27 March 1998


CUMBRIA dairy farmer Ian Graham aims to produce as much home-grown feed for stock as efficiently as possible. That means following a strict re-seeding policy alongside an arable cropping programme of wheat and barley.

Experience has produced a successful system in which controlled use of slurry has enabled compound fertiliser inputs to be slashed. There is a possibility that only nitrogen will be used in the future.

Mr Graham re-seeds about 16.19ha (40 acres) of grassland each year at his 192ha (475-acre) Hallrigg Farm, Calthwaite, near Penrith. Land re-seeded last August and allocated for silage in May will receive a March dressing of 251kg/ha (201 units/acre) of a 20:15:0 compound while 251kg/ha of a 26:13:0 compound will be applied to grazing land.

Re-seed treatments

Silage ground re-seeds will receive 251kg/ha of a 12:15:2 compound followed by a top dressing of Nitram. Grazing land is top dressed every six weeks with 125-188kg/ha (100-150 units/acre)of Nitram.

"But we are cutting back on fertiliser every year. We are put-ting plenty of slurry on, little and often, and I came close to not ordering any compound fertiliser for this spring and just relying on nitrogen.

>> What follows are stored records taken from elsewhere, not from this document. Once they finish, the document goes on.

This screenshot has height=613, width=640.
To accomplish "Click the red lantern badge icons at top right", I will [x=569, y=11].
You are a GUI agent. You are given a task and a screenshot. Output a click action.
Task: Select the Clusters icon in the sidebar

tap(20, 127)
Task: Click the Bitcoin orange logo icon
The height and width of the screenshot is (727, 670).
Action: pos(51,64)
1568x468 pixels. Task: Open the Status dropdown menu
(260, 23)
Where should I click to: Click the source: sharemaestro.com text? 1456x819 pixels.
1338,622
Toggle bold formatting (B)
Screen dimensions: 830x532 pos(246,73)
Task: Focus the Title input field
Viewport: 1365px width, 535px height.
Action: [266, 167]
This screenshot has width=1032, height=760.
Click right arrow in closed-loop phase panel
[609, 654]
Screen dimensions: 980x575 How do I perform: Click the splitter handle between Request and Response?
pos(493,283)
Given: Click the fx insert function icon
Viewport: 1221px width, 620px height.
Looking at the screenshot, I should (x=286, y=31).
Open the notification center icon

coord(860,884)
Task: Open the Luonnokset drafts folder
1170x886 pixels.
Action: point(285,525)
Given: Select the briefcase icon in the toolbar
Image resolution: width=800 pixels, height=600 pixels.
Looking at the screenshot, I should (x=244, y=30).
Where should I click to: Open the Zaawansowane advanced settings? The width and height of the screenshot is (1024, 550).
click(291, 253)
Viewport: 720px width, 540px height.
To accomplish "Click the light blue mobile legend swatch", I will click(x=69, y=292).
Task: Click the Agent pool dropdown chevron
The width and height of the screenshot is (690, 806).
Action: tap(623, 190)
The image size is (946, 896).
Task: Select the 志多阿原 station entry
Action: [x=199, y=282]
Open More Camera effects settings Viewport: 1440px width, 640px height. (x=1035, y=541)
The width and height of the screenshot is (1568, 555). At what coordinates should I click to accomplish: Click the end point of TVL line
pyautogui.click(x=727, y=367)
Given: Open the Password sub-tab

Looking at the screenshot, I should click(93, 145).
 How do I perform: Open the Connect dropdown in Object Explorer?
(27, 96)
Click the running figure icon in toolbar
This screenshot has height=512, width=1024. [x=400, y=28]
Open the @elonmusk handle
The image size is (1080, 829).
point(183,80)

"This year we are on 15:20 P and K compared with last year at 20:20. We usually go over the fields twice or three times with slurry and when we considered how much protein and energy was going into the cows we felt we should be making more use of what was coming out.

"We have a lot of concrete and collect a lot of water. It is only the wheel marks that show me where I have actually applied the slurry.

"I reckon I am using around 2000gal/acre, although we have used an umbilical system this winter which has been applying around 3000gal/acre," says Mr Graham.

A strict re-seeding policy is an integral part of grassland management at Hallrigg Farm, where the 190 dairy cows have access to silage all year round. Summer grazing sees 170 cows on 20ha (50 acres), increasing to 24ha (60 acres) later in the season.

About 48.5ha (120 acres) are taken for first-cut silage followed by 40.5ha (100 acres) for second and third cuts.

Although there is a limited amount of permanent pasture, the rest of the farm is in a four-six year re-seeding cycle plus an annual direct-drilled acreage of forage rye for zero-grazing in the spring. The 5ha (12 acres) of rye will provide four weeks of fresh material before turn-out.

"It is beneficial to the cows digestion and sets them up well as a transition between winter silage and grazed spring grass."

After cutting, the rye field will be used as a sacrifice area for muck and may receive a dressing of lime after a soil pH analysis. Cultivations will start in early May; the area will be sub-soiled, ploughed and worked twice before rolling. Seeds are broadcast 34kg/ha (31lb/acre) followed by chain harrowing and a final rolling.

No seed-bed fertiliser is used. Cows should be grazing this re-seed by mid-June.

Grass seeds adviser Roy Peter, Grass Roots Farm Seeds, says the cut-and-graze mixtures comprise medium and late perennial ryegrasses from the latest NIAB lists.

"We do this to achieve evenness of heading dates, a tighter sward and much more leaf in the grazing situation; if we included early varieties in the mix there would be too much variance in stem and leaf development," says Mr Peter.

Late perennials

Grazing mixtures are all late perennial pasture grasses. No clover is included to cut the cost of the mixture and because the leys are not down long enough to achieve the full benefit of a clover inclusion.

Re-seeding is split 50:50 spring and autumn. Spring sown leys are grazed in their first season; autumn re-seeds are initially ear-marked for silage – producing 8-9t/acre of freshweight grass – and then grazed to achieve a "cut and graze" policy around most of the farm.

No Timothy is included in the mixtures, the emphasis being on medium and late perennials. All autumn re-seeding has August bank holiday Monday as the target. The land is grazed by sheep over the winter.

Varieties included in this seasons mixtures are the tetraploid intermediate perennial ryegrasses Rosalin, Aberelan and the late perennial ryegrasses Foxtrot, Montando and Lasso. Seed costs are about £71/ha (£29/acre).

"We are moving more towards a TMR system for both cows and youngstock and aim to make enough first-cut silage to feed the cows all winter, right up until late March. We switch to the rye in mid-March before turnout and have third cut as a buffer feed throughout the summer. Grass is the mainstay of the farm," says Mr Graham. &#42

Ian Graham: "We are cutting back on fertiliser every year."